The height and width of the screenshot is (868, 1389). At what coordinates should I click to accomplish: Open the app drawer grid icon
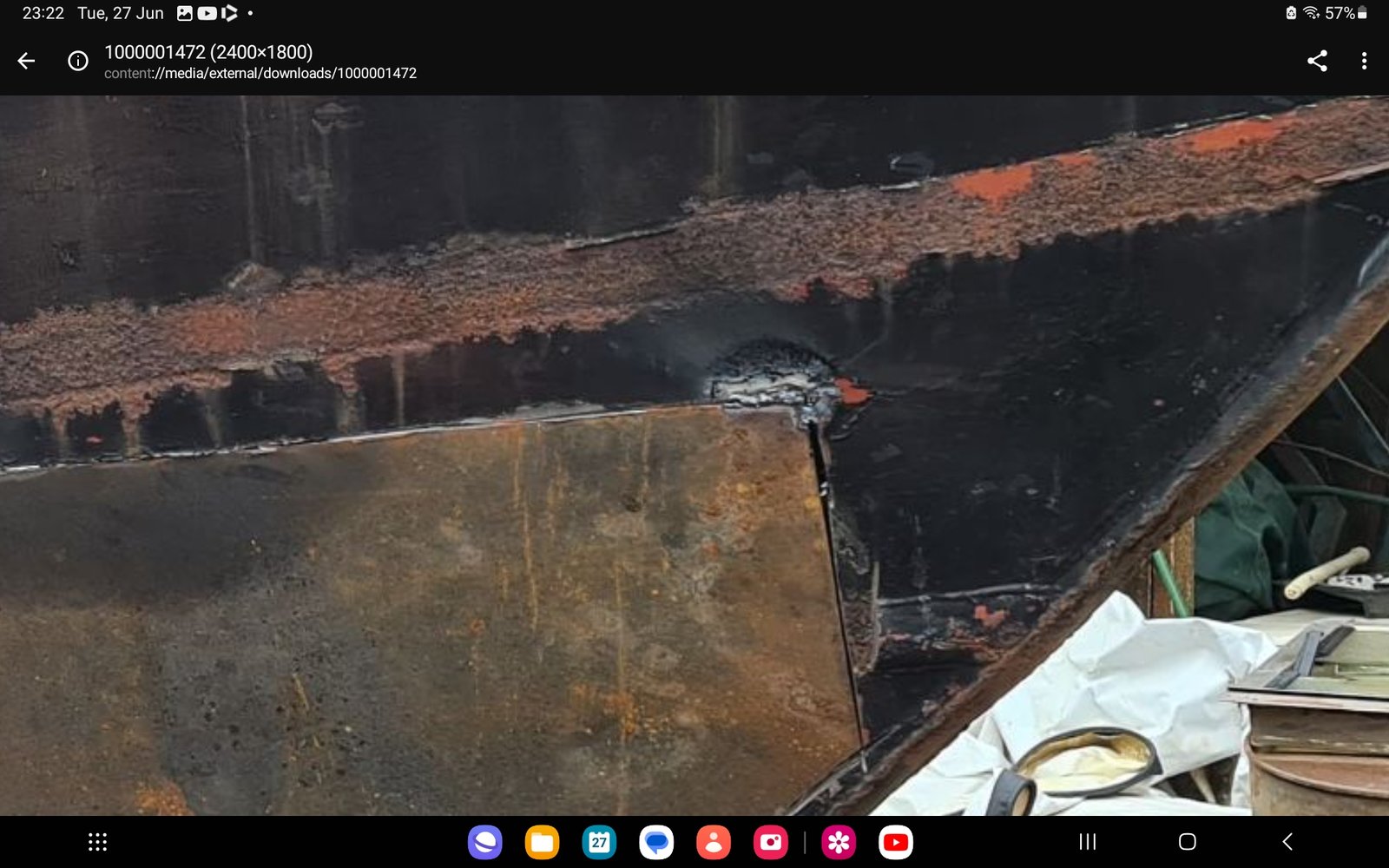[x=97, y=842]
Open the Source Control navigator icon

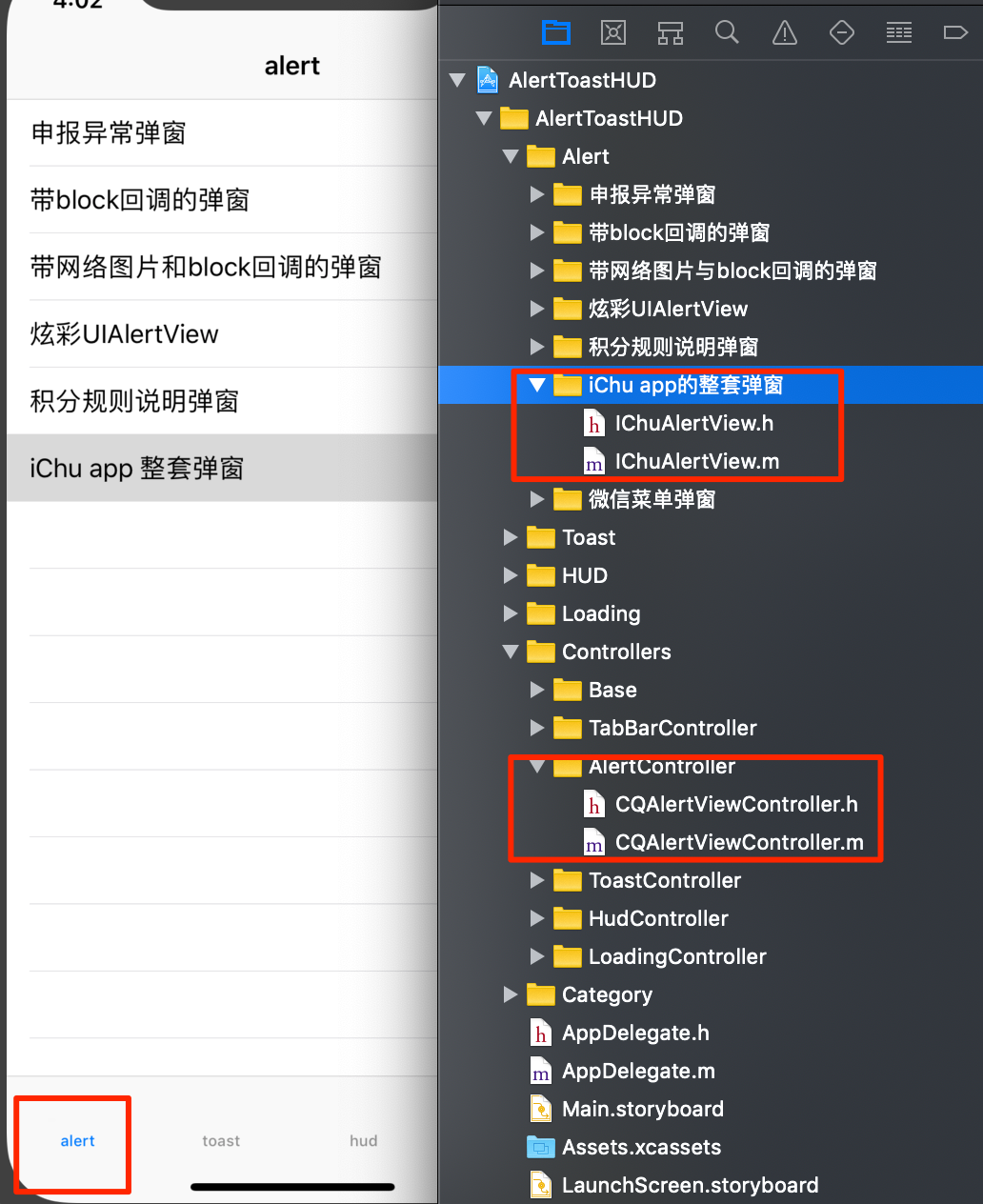click(x=613, y=33)

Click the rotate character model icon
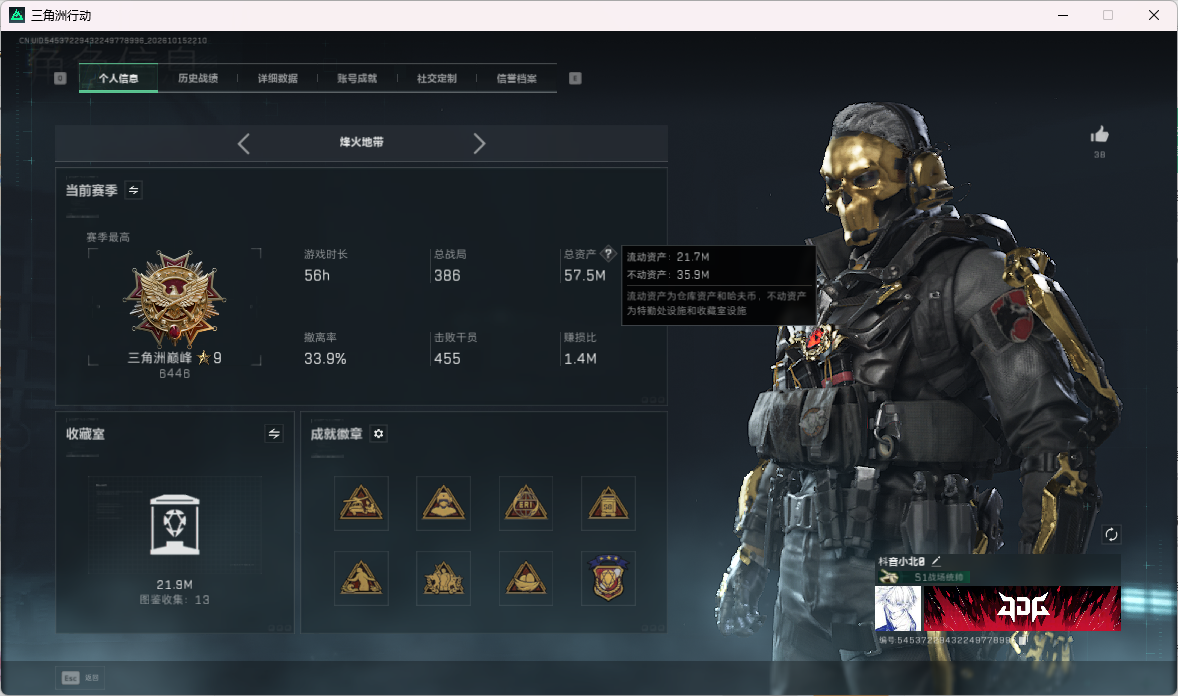1111,534
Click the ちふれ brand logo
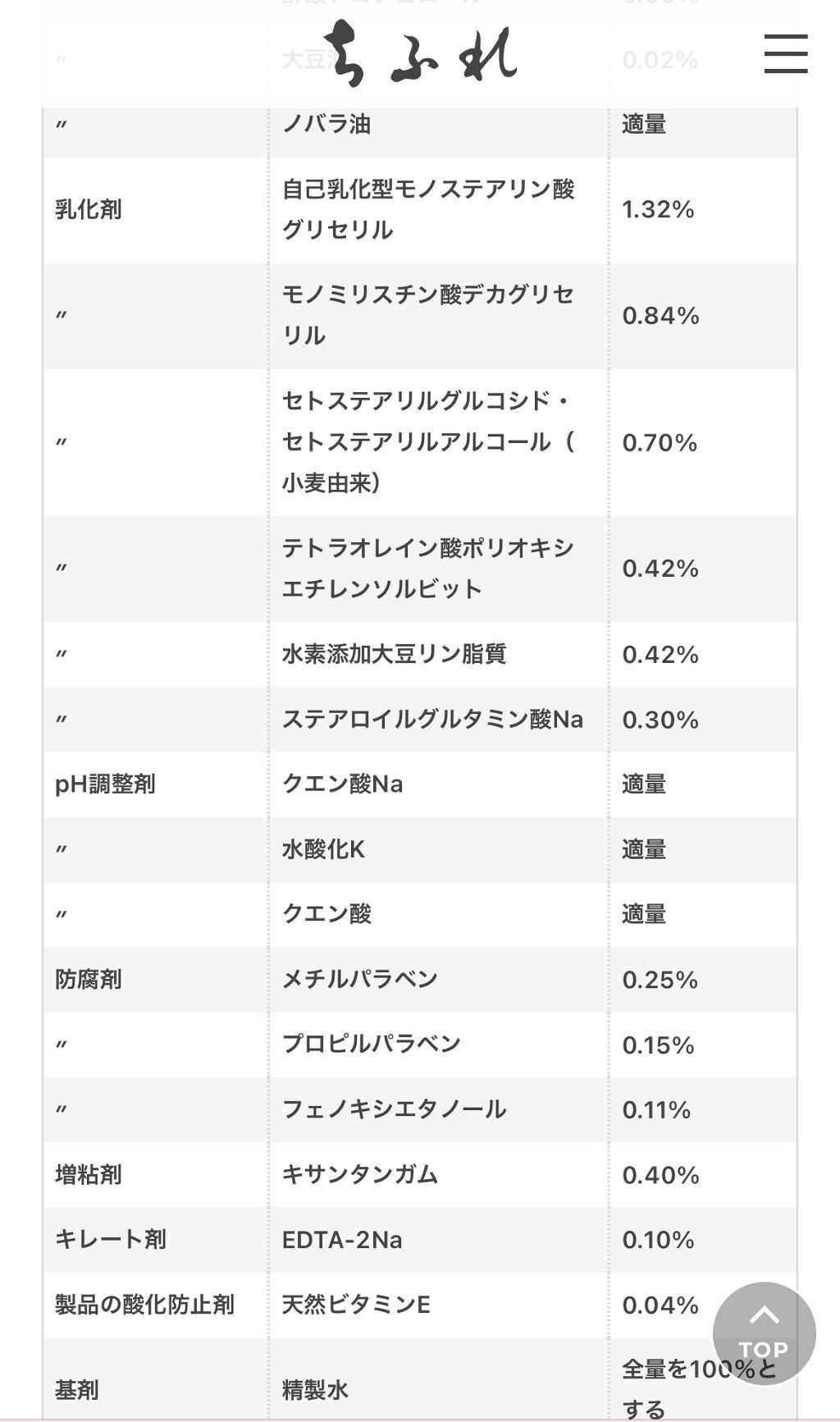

Exercise:
Output every entry above verbatim, but leave out the pictures.

Result of this task:
The height and width of the screenshot is (868, 1389). At what coordinates should I click to accomplish: Open the app drawer grid icon
[x=97, y=842]
Open the Source Control navigator icon

click(x=613, y=33)

Click the rotate character model icon
1111,534
Click the ちふれ brand logo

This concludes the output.